**Prompt:**
Among the entries below, how many lines include the word "will"? Reply with only the number.
### Given records ###
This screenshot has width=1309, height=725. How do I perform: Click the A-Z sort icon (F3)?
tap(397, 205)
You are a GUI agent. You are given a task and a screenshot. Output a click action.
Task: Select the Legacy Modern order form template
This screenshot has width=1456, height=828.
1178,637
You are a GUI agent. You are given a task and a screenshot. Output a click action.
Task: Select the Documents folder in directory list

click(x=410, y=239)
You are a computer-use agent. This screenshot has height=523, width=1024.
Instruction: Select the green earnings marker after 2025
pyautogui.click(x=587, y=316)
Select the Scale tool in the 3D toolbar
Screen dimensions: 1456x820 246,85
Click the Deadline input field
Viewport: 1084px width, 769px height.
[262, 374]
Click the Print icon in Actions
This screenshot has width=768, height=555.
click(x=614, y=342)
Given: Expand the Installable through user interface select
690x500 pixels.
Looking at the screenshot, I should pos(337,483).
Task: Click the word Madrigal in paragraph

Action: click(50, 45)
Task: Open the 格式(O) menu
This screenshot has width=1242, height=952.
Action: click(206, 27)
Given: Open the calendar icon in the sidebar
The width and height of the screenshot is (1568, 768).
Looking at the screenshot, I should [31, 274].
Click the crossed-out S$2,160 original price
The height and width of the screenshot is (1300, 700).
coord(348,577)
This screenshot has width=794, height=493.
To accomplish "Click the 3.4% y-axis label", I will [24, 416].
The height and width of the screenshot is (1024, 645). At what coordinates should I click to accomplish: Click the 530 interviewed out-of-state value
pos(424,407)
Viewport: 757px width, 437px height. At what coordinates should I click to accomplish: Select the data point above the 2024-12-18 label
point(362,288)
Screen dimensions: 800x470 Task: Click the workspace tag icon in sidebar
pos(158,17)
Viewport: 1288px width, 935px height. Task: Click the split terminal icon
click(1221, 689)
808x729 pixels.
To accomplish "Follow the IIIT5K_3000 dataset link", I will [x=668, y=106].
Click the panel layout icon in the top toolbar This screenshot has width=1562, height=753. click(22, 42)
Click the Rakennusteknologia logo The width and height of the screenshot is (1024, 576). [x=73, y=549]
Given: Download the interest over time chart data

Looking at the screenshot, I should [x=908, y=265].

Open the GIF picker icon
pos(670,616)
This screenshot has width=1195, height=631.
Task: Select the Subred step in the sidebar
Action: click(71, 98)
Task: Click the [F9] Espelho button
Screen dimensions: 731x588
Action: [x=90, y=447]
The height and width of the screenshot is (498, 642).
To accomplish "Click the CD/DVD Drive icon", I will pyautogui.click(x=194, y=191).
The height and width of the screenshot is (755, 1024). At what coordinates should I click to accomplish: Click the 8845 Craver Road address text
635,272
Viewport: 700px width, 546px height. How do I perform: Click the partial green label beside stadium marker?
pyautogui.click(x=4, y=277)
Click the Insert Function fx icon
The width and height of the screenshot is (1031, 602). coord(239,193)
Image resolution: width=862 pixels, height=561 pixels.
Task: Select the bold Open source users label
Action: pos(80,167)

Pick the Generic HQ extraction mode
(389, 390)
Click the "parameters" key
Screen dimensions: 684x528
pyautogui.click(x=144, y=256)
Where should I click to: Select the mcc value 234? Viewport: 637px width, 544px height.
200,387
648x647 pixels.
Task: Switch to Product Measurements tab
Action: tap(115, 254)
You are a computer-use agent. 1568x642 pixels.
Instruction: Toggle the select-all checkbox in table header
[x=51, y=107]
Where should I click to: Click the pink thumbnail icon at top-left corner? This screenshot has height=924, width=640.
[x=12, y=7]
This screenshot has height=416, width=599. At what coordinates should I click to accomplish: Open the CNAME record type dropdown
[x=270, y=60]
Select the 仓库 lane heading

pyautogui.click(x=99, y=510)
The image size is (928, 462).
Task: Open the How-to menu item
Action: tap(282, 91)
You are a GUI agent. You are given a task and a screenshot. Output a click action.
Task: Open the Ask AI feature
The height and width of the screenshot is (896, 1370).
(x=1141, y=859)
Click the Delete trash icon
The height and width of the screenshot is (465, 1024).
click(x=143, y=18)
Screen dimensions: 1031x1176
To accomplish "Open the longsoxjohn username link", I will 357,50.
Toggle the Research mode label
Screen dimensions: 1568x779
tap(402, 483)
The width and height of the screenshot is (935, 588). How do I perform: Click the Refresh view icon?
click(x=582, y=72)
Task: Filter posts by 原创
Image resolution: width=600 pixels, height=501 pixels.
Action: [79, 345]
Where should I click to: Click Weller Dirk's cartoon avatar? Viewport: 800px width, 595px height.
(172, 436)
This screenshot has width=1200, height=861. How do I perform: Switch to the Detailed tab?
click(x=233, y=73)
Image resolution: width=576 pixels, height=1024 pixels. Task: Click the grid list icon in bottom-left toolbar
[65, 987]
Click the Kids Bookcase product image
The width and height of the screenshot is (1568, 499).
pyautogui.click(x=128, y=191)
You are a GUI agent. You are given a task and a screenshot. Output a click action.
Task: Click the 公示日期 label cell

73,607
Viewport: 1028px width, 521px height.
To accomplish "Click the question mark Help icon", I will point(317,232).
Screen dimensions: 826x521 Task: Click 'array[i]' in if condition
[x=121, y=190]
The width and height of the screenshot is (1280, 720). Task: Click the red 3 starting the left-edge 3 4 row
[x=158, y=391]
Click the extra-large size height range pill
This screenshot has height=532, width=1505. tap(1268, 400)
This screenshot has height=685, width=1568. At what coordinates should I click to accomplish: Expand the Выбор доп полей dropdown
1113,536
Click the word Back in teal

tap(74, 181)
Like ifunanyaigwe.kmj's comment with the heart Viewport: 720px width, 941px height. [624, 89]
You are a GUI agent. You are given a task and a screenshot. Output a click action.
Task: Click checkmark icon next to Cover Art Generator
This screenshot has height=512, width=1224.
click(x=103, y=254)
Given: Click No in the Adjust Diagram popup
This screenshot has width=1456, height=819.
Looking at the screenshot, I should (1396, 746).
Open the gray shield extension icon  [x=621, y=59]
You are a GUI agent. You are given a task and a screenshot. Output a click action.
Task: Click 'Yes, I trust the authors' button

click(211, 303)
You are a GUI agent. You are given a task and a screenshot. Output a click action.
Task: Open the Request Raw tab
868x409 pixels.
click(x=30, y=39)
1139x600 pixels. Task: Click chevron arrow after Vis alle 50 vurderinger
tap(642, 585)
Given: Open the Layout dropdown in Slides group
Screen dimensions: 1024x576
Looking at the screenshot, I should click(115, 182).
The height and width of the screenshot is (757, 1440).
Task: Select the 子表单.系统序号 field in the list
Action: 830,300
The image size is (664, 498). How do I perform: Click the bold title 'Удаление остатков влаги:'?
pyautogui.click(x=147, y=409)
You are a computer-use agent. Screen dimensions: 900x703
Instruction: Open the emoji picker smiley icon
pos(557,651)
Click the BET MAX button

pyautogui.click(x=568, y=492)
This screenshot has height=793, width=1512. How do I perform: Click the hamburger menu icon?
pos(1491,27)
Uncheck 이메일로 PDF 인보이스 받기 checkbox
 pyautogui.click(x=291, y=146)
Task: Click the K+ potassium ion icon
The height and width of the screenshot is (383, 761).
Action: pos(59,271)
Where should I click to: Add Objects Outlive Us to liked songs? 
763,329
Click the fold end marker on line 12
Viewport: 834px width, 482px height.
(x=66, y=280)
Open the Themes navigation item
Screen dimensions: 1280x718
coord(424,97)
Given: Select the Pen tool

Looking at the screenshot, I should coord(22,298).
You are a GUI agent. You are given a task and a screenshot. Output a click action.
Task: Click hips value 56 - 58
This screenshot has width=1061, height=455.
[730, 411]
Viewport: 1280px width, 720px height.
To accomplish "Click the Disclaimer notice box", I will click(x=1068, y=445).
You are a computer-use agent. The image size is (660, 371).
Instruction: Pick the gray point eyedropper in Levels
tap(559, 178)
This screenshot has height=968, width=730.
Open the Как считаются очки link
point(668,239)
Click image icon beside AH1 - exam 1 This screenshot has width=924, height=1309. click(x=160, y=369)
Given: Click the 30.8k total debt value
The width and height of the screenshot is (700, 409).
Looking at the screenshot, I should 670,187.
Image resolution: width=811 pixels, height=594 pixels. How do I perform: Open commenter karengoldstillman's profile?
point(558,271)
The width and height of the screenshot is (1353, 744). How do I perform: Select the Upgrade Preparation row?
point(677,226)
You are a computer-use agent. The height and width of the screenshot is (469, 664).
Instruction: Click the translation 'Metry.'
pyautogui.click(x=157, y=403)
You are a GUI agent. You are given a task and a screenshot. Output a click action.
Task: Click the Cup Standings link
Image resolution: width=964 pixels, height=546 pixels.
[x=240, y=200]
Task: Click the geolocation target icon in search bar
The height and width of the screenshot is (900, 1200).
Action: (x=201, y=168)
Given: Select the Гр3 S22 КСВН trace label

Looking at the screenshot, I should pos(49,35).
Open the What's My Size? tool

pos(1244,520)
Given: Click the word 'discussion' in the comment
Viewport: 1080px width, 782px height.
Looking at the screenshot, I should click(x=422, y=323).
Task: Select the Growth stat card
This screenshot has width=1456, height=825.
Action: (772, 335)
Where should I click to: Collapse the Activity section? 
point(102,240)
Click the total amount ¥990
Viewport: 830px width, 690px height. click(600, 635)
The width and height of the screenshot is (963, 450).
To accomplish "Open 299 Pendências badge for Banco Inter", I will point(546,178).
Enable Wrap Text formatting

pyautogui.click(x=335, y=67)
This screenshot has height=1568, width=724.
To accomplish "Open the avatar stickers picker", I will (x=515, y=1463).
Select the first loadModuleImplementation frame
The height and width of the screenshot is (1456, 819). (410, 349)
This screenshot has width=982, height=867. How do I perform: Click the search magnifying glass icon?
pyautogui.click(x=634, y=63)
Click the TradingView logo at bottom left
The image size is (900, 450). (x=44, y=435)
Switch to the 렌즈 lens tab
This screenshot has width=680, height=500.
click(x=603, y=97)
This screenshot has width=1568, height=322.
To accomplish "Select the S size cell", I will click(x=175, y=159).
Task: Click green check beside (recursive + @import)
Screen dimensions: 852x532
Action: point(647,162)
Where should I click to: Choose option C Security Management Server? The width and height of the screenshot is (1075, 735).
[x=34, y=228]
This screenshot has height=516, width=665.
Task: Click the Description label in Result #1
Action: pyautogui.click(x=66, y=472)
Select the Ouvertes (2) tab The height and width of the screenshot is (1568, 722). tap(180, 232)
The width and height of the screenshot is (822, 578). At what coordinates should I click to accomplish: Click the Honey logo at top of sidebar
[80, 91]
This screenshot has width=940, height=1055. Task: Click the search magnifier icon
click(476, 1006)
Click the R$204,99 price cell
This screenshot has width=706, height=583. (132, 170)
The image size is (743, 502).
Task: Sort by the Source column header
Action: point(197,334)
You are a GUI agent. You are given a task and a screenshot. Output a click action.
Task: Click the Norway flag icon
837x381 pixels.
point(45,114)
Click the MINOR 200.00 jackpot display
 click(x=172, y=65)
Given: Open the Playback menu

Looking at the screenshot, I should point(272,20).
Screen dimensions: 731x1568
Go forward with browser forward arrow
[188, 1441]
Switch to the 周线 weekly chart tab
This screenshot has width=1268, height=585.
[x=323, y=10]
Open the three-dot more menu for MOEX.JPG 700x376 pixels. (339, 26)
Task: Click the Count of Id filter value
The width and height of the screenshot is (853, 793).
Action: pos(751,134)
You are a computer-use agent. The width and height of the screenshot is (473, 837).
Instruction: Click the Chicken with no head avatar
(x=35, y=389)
###
**Answer to this problem:**
9